С этой точки зрения, главное дело жизни его — борьба с Наполеоном — есть тоже борьба с духом революционным, духом антихристовым, потому что Наполеон — порождение этого духа, «зверь из бездны», чудовище, выброшенное океаном революции.
Нам теперь кажется безумной надежда спасти христианство, подменив волчий зуб Марата[36] и Робеспьера[37] лисьим хвостом Талейрана и Меттерниха. Но нам через сто лет легко быть умными; люди вообще крепки задним умом, особенно в делах всемирно-исторических.
Не глупее нашего был современник Александра, граф Жозеф де Местр[38] а ведь и он так же смешивал религию с реакцией, так же видел в революции явление «духа сатанинского». И в 30-х годах Карлейль,[39] человек не только ума гениального, но и ясновидения пророческого, высказывал почти тот же взгляд на революцию. И в 1848 году умнейший из русских славянофилов, Тютчев, говорит словами Александра: «Революция прежде всего враг христианства; антихристианское настроение есть душа революции».
Если все это — «духовно-политический сумбур», то сумбур в уме не только одного Александра, а всей России, всей Европы. Да и полно, мы, теперь поумневшие, так ли уж ясно и точно отделяем религию от реакции? Не от этого ли «сумбура» и мы сейчас погибаем?
Объяснения реакции, наступившей в последние годы Александрова царствования, ищут во внутреннем душевном состоянии государя. Кажется, вернее наоборот: объяснения внутреннего душевного состояния его искать в наступившей реакции, не русской, а общеевропейской, потому что русская — только отражение общеевропейской, только волна этого отлива всемирно-исторического.

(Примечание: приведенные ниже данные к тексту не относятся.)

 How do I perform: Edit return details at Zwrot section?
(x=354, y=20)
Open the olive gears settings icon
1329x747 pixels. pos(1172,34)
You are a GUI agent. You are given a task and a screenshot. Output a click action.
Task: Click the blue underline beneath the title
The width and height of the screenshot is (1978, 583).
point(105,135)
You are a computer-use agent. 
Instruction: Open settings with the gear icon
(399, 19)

Не Александр поднял волну, а он сам был поднят ею. Его трагедия не личная, а всечеловеческая.
И надо удивляться не тому, что реакция овладела им, а тому, что она не потушила в нем света религиозной правды окончательно. Вот один из лучей этого неугасимого света.

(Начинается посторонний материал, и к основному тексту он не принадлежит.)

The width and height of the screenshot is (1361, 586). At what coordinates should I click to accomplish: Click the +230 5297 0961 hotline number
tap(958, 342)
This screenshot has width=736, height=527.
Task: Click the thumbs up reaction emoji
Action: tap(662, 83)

В путешествии по югу России в 1818 году сопровождал государя, в числе других лиц свиты, статс-секретарь В. Р. Марченко. «В Киеве, когда государь уже садился в коляску, отправляясь в дальнейший путь к Варшаве, — повествует Марченко, — предстали перед ним до 30 мужиков с просьбой. Спеша отъездом, государь приказал мне переговорить с ними, а сам уехал. Это были посланные от молокан[40] и духоборцев,[41] которые поселены на Молочных Водах, в Таврической губернии, между ногайцами и колонистами. Они жаловались на притеснения генерал-губернатора, графа Ланжерона. По приезде в Варшаву я доложил государю обо всем и представил опасения мои насчет развития вредных правил духоборцев.
— Я давно знаю о них, — сказал государь, — и потому поселил их между ногаями и немцами: там они не могут никого совратить. Их учение вредно и опасно; но я не хочу порабощать совесть. Они отреклись признавать во мне государя, — я им дозволил это, — только бы исполняли обязанности гражданские. Они отреклись присягать, — я велел брать с них одно честное слово…
Между тем бумаги, поступившие от графа Ланжерона, подтвердили, что он, по настоянию духовенства, действительно хотел принудить духоборцев к повиновению церкви и государственным постановлениям. Поэтому государь повелел сообщить Лонжерону, чтобы духовные власти и земская полиция не вмешивалась в дела духоборцев».
Суд по-дурному — неправедный и невечный суд; вечный и праведный — только по-хорошему. Если положить на одну чашку весов всю реакцию Александрова царствования, а на другую эти слова о свободе совести, то еще неизвестно, какая из двух чаш опустится.
Прошло почти сто лет, как слова эти сказаны, а то, что в них России завещано, все еще не исполнилось. Давали, давали, а все-таки не дали так, как он хотел и мог бы дать.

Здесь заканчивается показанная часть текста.